Ritiene opportuna l’introduzione di misure di defiscalizzazione degli oneri previdenziali per l’assunzione di dipendenti e di dirigenti?
«Il punto è la compatibilità con i conti dello Stato. Ogni proposta può essere buona e condivisibile, ma poi si dice che non ci sono i soldi e non si fa niente, se non continuare a parlarne. Penso che occorra fare comunque ciò che può essere fatto immediatamente, senza interventi legislativi. Torno alla proposta precedente: trasformare gli automatismi in nuove assunzioni si può fare subito, intervenendo sulla contrattazione nazionale o aziendale porta nuova occupazione immediatamente, non comporta costi ed aumenta la produttività. Il problema dei dirigenti a mio parere è un altro: in Italia quattro anni fa erano circa 150.000, oggi sono circa 100.000. Sono i meccanismi produttivi che cambiano e non siamo di fronte ad un fenomeno contingente».
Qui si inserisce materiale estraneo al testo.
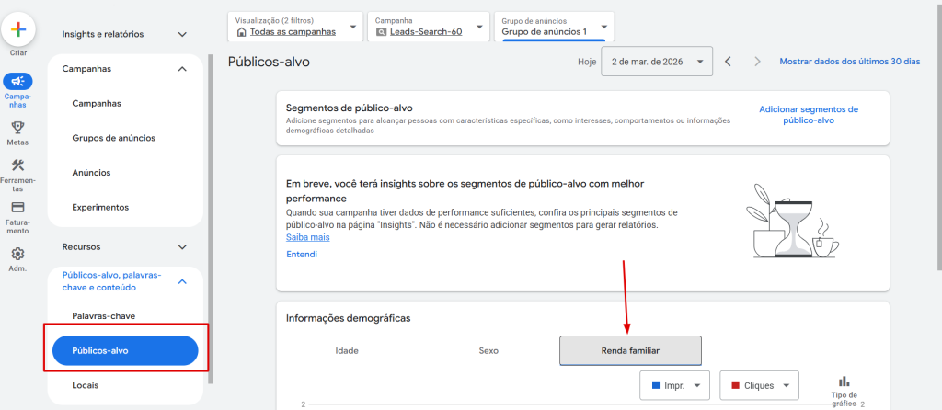
Task: Open the Impr. metric dropdown
Action: 674,385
Come conciliare il loro rientro in azienda, con la piaga della disoccupazione giovanile?
«Quando si dice che dobbiamo creare lavoro significa che dobbiamo lavorare sullo sviluppo e non rassegnarci a ripartire il lavoro come una torta che ci siamo rassegnati a considerare in prospettiva sempre più piccola. Dobbiamo domandarci come facciamo a rendere produttivi, ciascuno per le loro caratteristiche (esperienza ed energia), sia i vecchi che i giovani».
Cosa pensa dell’auto-imprenditorialità? Andrebbe ulteriormente incentivata?
«Qui c’è da fare veramente moltissimo. In situazioni di emergenza, come quella che stiamo vivendo, è necessario che ciascuno si domandi che cosa può fare per sostentare se stesso e per dare opportunità ad altri. Bastano poche leggi, senza costi, che vadano nella direzione di invogliare tutti, privati ed aziende, a trasformare capitale di risparmio in capitale di rischio creando nuove occasioni di sviluppo e aiutare tutti coloro che desiderano mettersi in proprio e fare qualcosa. Gli imprenditori in Italia ci sono. Si potrebbe obiettare che ogni facilitazione fiscale è sottratta alla fiscalità: non è così! Risponda a questa domanda: “Quando contribuisce fiscalmente un’azienda che non c’è ancora?”»
Che cosa pensa dell’outplacement?
«Tutto il bene possibile, peccato che da noi sia troppo spesso una specie di palliativo per indorare la pillola del licenziamento piuttosto che una tecnica per ottenere reali risultati».